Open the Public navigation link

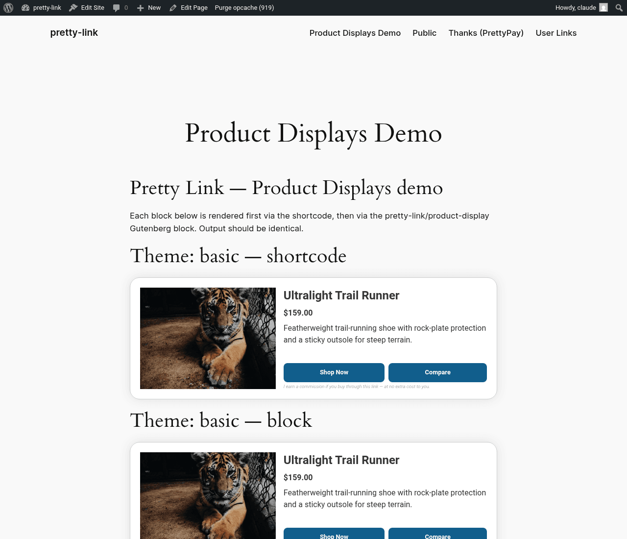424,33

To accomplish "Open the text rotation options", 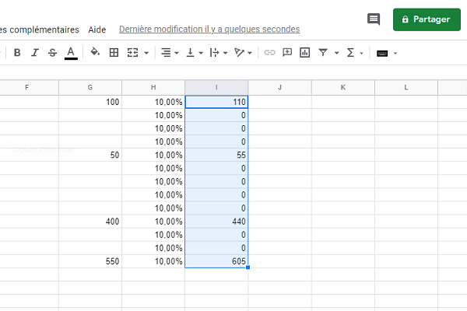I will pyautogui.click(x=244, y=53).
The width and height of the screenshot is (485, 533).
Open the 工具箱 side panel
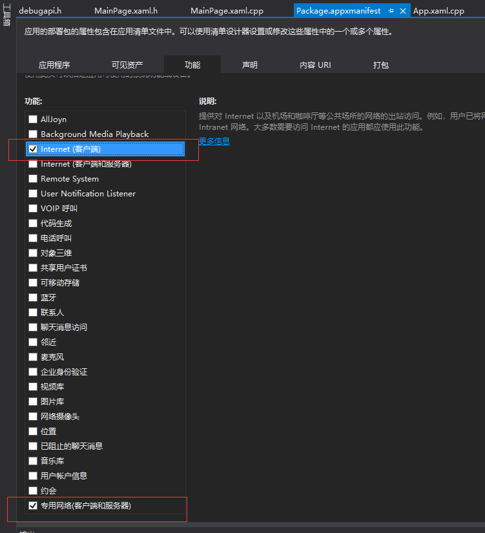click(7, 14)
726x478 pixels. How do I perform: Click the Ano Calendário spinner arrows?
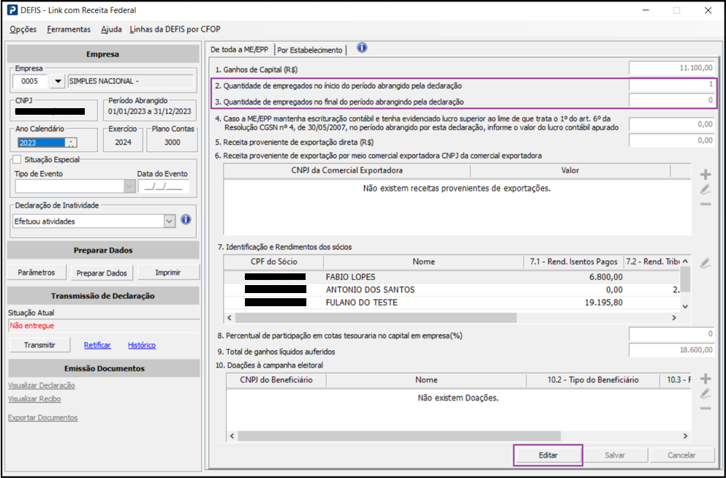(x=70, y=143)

+ + + + + + +

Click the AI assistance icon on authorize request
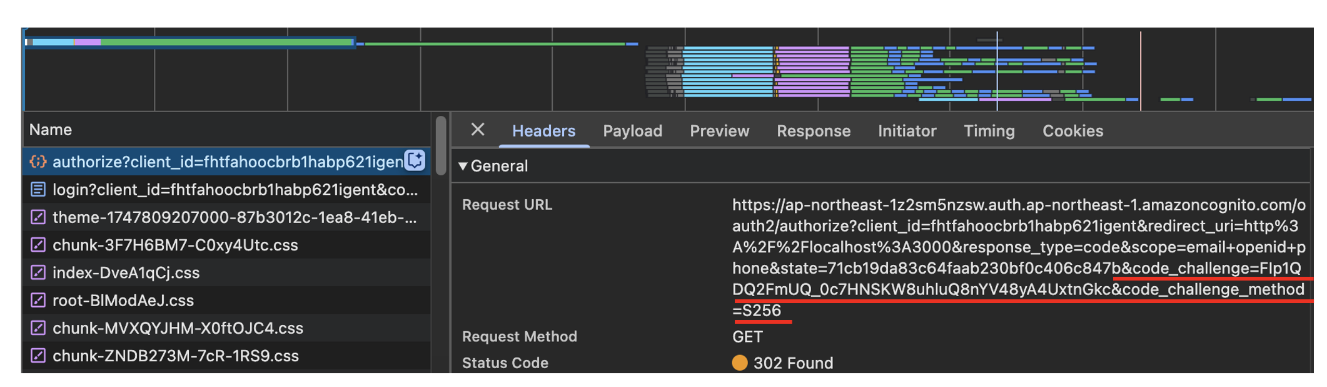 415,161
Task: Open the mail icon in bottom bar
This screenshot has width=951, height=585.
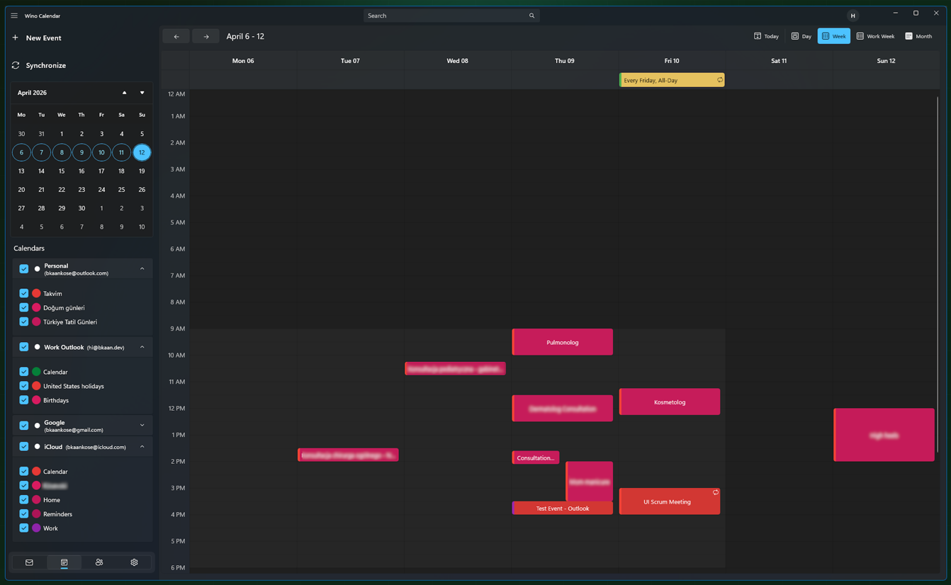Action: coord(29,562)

+ + + + + + +

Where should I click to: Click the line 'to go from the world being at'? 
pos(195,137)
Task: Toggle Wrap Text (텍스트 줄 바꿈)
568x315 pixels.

+ + + + + + +

Try it => Only the lines holding the word "Task" belong in the answer; copy them from the listing above.

Response for this exercise =>
Task: Open the mail icon in bottom bar
Task: Toggle Wrap Text (텍스트 줄 바꿈)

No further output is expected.